Reproduce the material starting at the line that contains "Task: Click the Continue button" and ending at the close of the material, substituting "Proceed" for "Continue" and altering nothing else. Leave the pictures out of your answer.

» **Data to use**:
------------------------------------------------
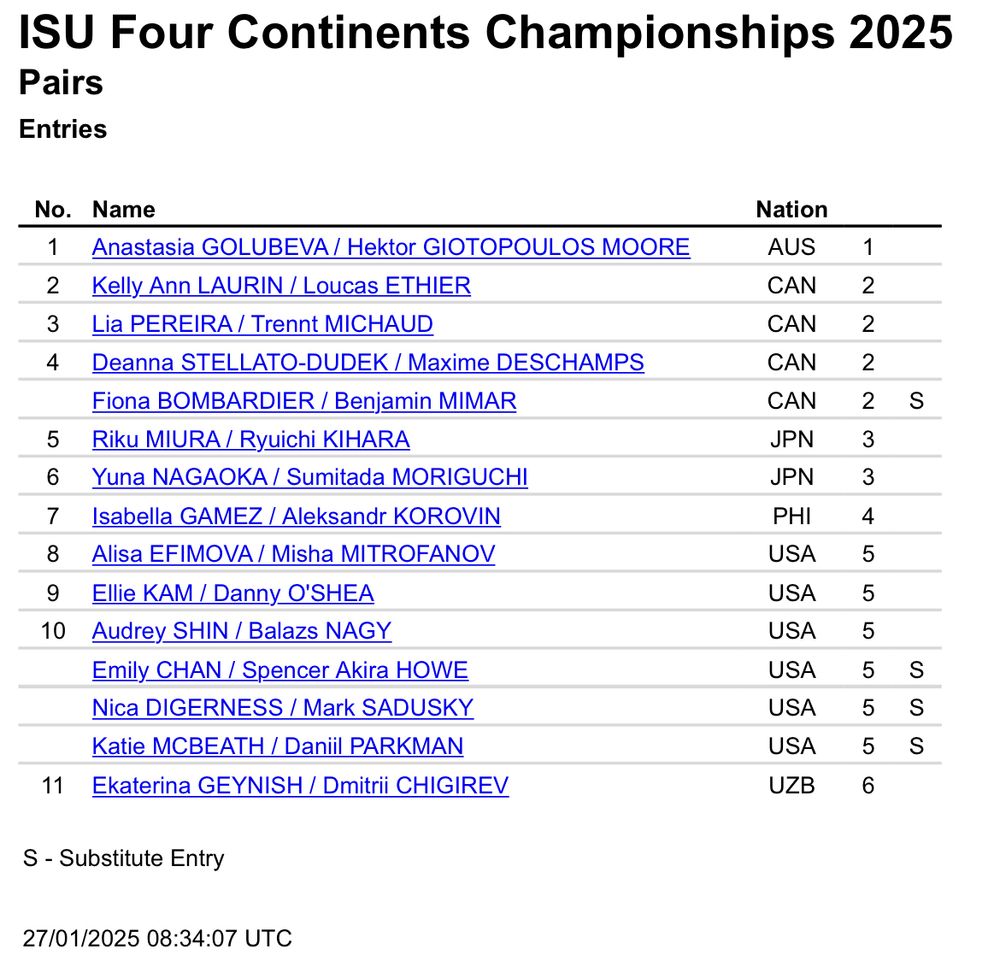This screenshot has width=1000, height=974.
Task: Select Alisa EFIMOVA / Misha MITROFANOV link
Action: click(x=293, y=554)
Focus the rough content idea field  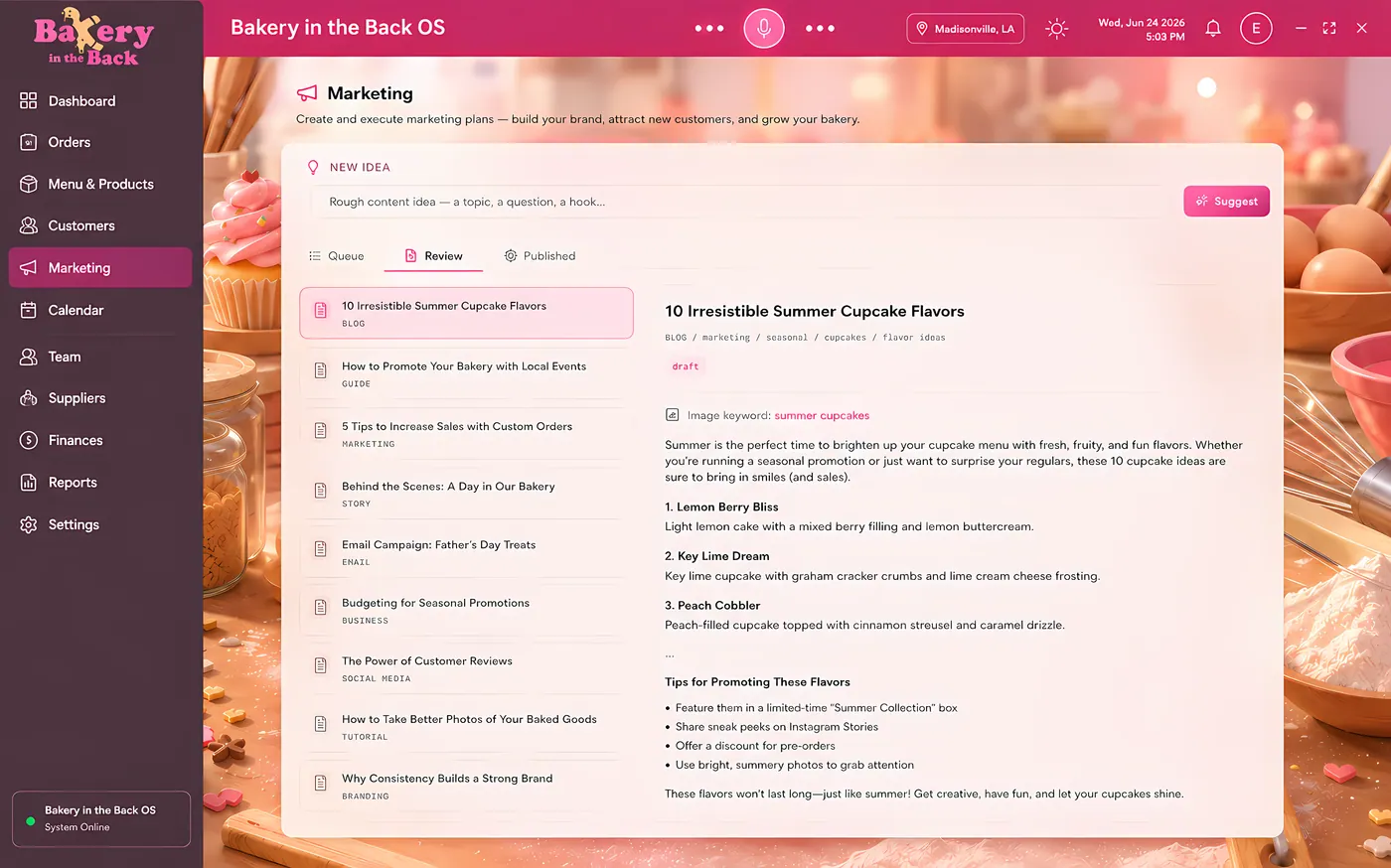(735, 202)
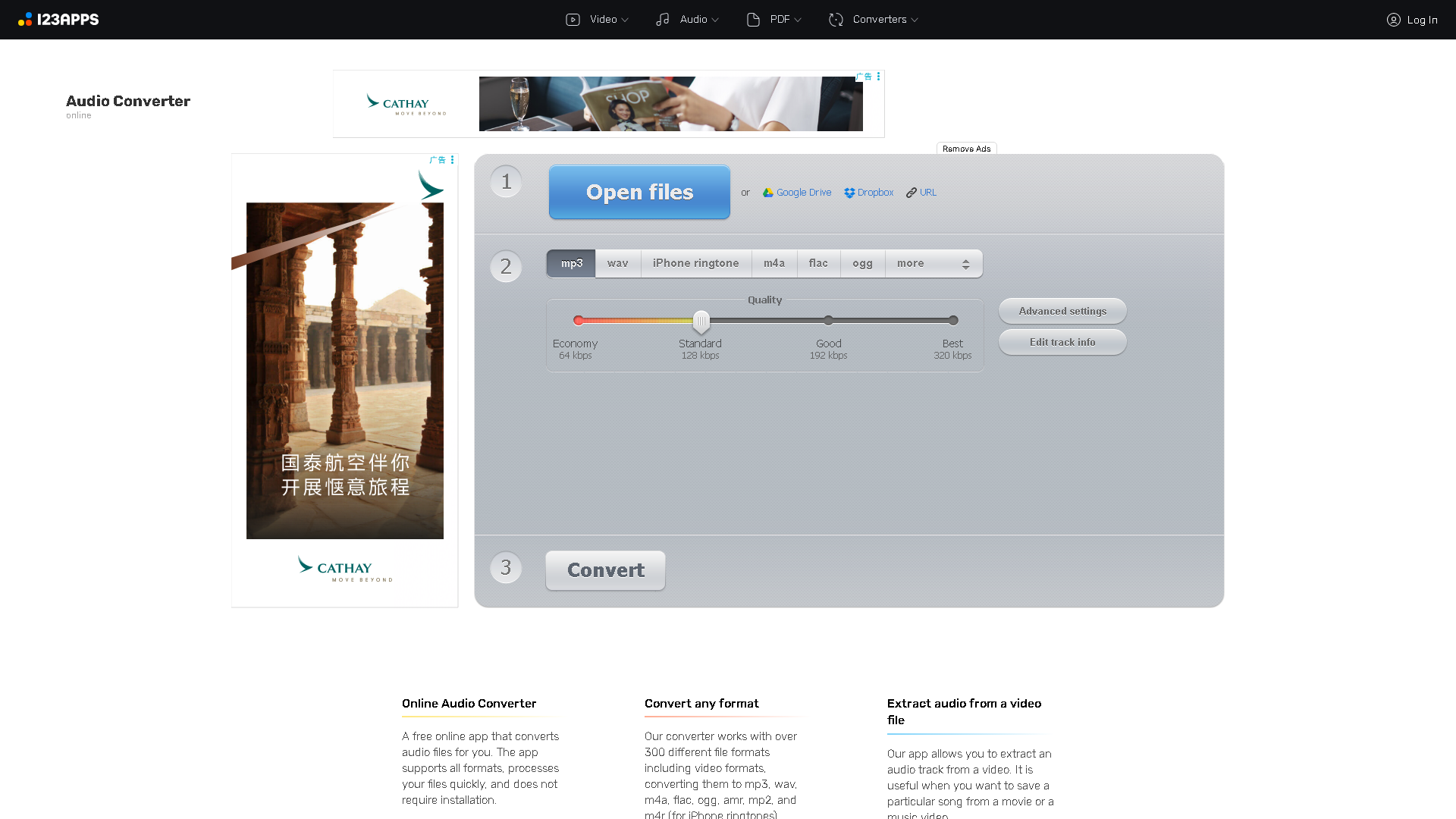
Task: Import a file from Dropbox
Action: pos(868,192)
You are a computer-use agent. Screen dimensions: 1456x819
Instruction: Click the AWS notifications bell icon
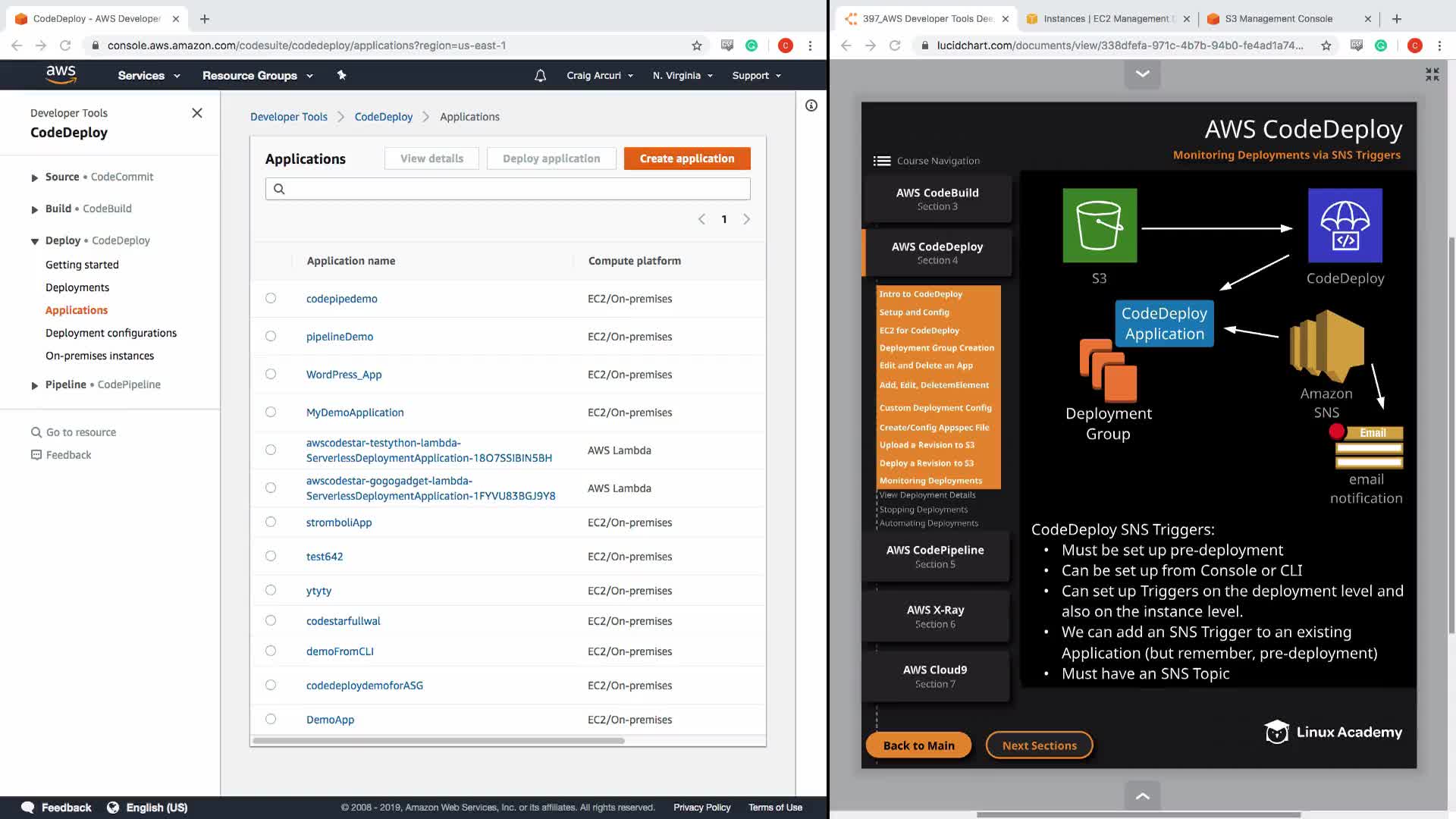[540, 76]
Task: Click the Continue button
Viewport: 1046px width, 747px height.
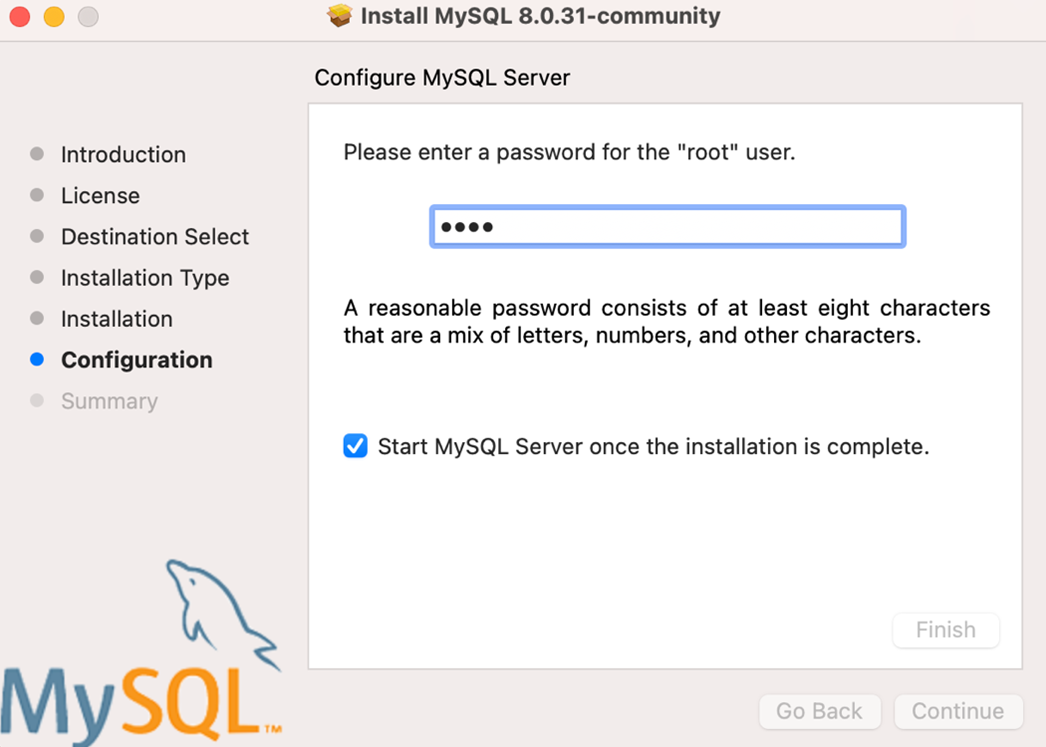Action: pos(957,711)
------------------------------------------------
» **Exercise response**:
Task: Click the Proceed button
Viewport: 1046px width, 747px height.
Action: pos(957,711)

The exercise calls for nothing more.